Print verbatim every line starting at the one that contains "Given: Select the 18 Aug date label" and ending at the final line of the records; include both endpoints.

> [Saved data entries]
+++
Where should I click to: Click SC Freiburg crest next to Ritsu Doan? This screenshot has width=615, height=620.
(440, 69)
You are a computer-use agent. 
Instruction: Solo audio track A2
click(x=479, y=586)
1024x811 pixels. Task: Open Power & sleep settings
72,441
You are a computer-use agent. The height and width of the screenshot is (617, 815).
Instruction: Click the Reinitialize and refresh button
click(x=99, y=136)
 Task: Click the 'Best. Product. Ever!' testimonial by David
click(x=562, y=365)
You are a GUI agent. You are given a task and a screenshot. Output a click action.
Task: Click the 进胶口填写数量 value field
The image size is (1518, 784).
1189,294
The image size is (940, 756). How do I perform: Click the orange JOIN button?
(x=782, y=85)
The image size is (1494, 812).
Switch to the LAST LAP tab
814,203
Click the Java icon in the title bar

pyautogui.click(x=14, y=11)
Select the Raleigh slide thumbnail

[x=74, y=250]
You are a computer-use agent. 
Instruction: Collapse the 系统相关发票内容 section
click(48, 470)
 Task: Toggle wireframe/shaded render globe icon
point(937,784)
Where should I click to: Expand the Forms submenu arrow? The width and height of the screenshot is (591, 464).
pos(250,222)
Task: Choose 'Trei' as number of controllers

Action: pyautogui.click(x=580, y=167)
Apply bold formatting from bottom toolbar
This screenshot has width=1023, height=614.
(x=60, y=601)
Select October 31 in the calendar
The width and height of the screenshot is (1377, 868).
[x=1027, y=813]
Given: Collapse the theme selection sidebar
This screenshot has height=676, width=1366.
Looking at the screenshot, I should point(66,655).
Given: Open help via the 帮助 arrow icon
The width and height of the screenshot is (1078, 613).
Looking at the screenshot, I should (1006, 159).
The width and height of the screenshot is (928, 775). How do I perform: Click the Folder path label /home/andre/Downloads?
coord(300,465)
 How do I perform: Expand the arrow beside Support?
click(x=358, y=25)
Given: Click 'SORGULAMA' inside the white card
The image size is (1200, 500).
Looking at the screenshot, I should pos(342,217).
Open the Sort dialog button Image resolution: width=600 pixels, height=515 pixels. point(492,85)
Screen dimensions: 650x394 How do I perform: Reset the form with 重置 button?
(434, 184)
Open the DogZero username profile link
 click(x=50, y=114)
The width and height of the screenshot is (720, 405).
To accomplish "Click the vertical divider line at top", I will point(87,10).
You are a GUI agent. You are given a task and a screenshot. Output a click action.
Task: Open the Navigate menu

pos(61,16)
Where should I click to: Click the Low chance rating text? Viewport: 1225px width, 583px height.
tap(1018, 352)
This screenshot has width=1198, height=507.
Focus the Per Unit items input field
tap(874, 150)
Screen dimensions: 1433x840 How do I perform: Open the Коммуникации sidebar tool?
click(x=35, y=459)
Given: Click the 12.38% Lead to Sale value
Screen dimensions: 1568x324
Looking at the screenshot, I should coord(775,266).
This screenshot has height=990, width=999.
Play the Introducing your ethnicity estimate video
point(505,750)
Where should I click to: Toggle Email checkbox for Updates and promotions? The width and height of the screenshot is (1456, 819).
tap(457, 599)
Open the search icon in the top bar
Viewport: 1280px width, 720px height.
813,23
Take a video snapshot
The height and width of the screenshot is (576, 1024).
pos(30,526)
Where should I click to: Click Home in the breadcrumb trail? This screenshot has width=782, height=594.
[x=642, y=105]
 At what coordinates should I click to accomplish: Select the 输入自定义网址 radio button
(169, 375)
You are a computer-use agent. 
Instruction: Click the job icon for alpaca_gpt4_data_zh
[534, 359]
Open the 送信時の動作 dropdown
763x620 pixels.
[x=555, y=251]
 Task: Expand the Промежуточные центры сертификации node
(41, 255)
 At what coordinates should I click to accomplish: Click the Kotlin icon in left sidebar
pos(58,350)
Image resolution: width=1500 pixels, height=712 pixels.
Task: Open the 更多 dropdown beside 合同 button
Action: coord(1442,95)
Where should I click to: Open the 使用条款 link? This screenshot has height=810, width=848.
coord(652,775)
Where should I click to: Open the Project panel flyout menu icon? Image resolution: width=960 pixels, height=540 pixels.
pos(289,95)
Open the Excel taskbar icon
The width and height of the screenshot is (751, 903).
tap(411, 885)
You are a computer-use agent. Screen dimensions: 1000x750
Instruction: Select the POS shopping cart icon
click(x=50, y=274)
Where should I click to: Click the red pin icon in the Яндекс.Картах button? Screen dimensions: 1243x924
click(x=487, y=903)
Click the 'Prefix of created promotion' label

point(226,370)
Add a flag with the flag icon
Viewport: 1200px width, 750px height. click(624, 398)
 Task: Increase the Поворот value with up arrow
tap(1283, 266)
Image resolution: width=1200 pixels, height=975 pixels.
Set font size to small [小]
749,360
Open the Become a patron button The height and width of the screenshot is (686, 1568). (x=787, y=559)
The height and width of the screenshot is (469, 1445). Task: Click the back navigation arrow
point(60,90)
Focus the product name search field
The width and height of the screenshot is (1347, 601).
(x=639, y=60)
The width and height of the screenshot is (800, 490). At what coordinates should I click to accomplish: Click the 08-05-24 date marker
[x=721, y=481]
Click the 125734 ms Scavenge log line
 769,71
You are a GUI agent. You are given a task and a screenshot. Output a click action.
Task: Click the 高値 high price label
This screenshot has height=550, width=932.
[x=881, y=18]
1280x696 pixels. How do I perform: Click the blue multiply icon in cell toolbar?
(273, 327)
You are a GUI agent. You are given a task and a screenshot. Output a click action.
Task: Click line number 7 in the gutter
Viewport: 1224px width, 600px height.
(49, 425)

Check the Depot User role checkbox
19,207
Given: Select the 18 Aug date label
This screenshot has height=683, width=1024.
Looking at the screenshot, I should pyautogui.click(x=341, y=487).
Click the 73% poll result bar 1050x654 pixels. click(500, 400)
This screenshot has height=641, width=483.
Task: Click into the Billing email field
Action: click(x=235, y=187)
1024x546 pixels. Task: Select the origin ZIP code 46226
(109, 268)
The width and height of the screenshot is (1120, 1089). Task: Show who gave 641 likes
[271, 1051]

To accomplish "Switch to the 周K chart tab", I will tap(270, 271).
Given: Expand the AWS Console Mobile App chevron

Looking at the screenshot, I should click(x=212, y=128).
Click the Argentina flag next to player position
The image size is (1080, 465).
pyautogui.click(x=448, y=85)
+++
> [Task solution]
Given: Select the 18 Aug date label
This screenshot has height=683, width=1024.
Looking at the screenshot, I should pyautogui.click(x=341, y=487).
Click the 73% poll result bar 1050x654 pixels. click(500, 400)
This screenshot has height=641, width=483.
Task: Click into the Billing email field
Action: click(x=235, y=187)
1024x546 pixels. Task: Select the origin ZIP code 46226
(109, 268)
The width and height of the screenshot is (1120, 1089). Task: Show who gave 641 likes
[271, 1051]

To accomplish "Switch to the 周K chart tab", I will tap(270, 271).
Given: Expand the AWS Console Mobile App chevron

Looking at the screenshot, I should click(x=212, y=128).
Click the Argentina flag next to player position
The image size is (1080, 465).
pyautogui.click(x=448, y=85)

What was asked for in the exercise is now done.